**ACTIVITY**
An exact transcription of every entry is required, with the images left out.

---+---

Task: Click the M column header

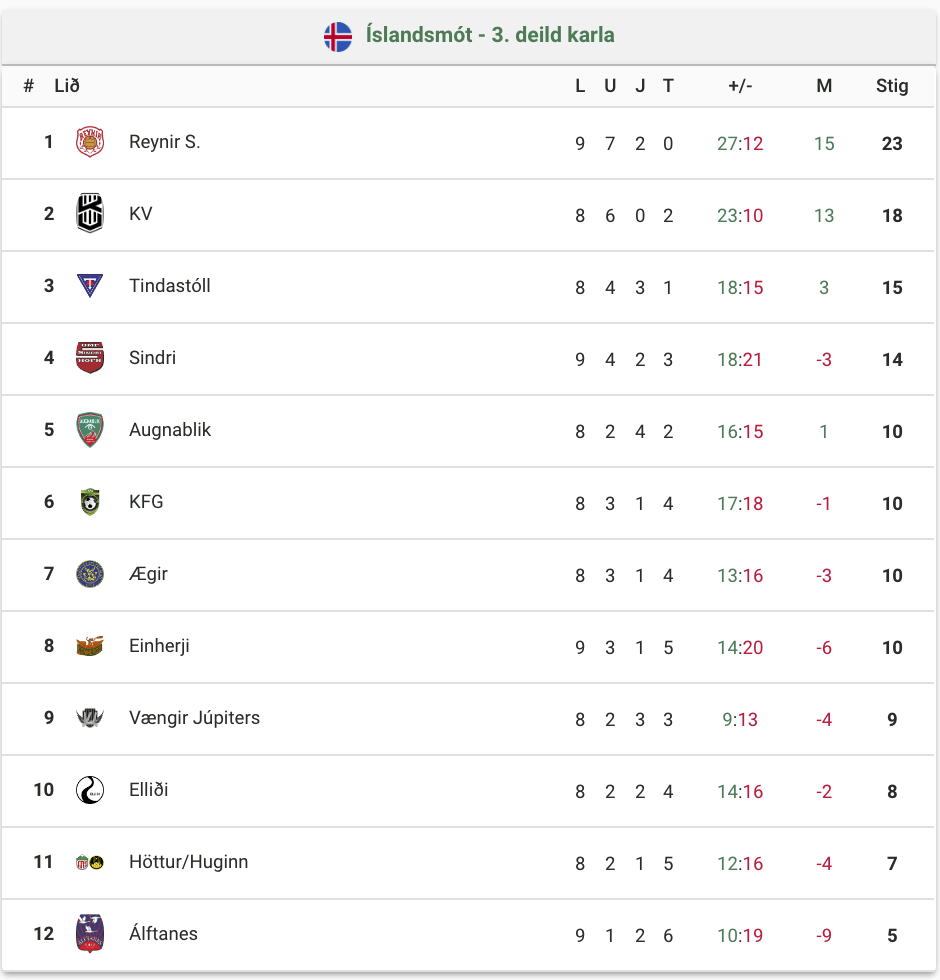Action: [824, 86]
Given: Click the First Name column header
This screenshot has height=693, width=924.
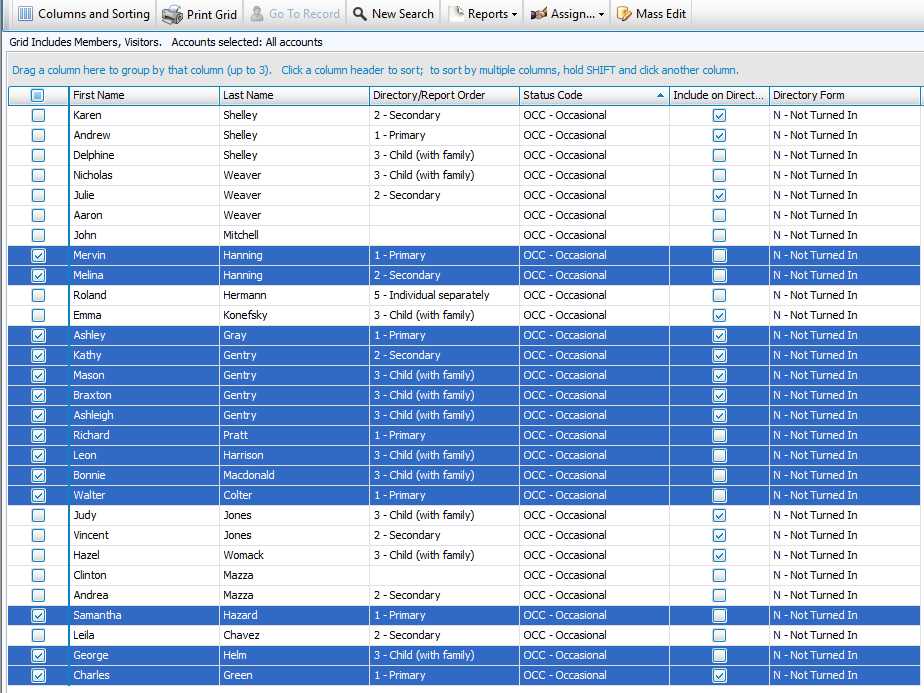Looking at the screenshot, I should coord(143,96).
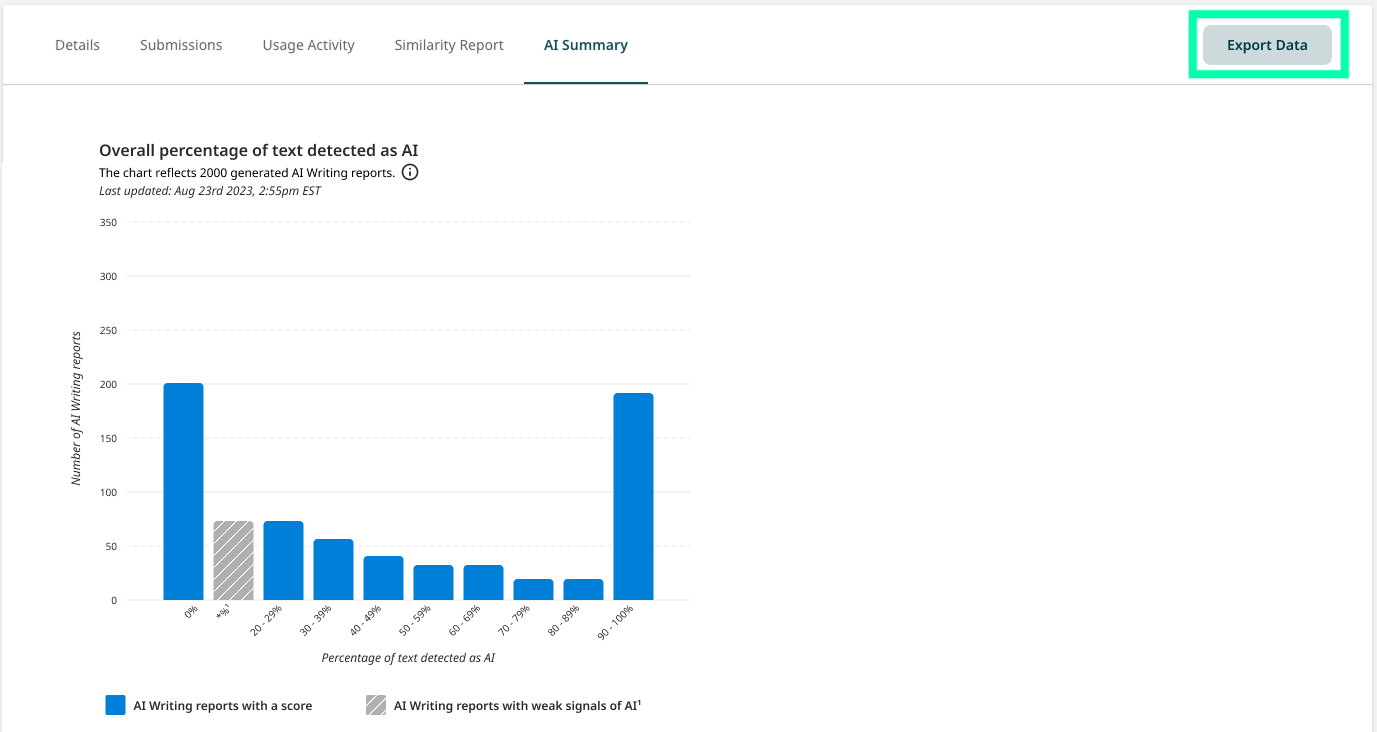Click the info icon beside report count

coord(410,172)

---+---

**SOLVED PROBLEM**
Task: Click the M column header

Action: [824, 86]
Given: Click the First Name column header
This screenshot has height=693, width=924.
Looking at the screenshot, I should coord(143,96).
Click the info icon beside report count

coord(410,172)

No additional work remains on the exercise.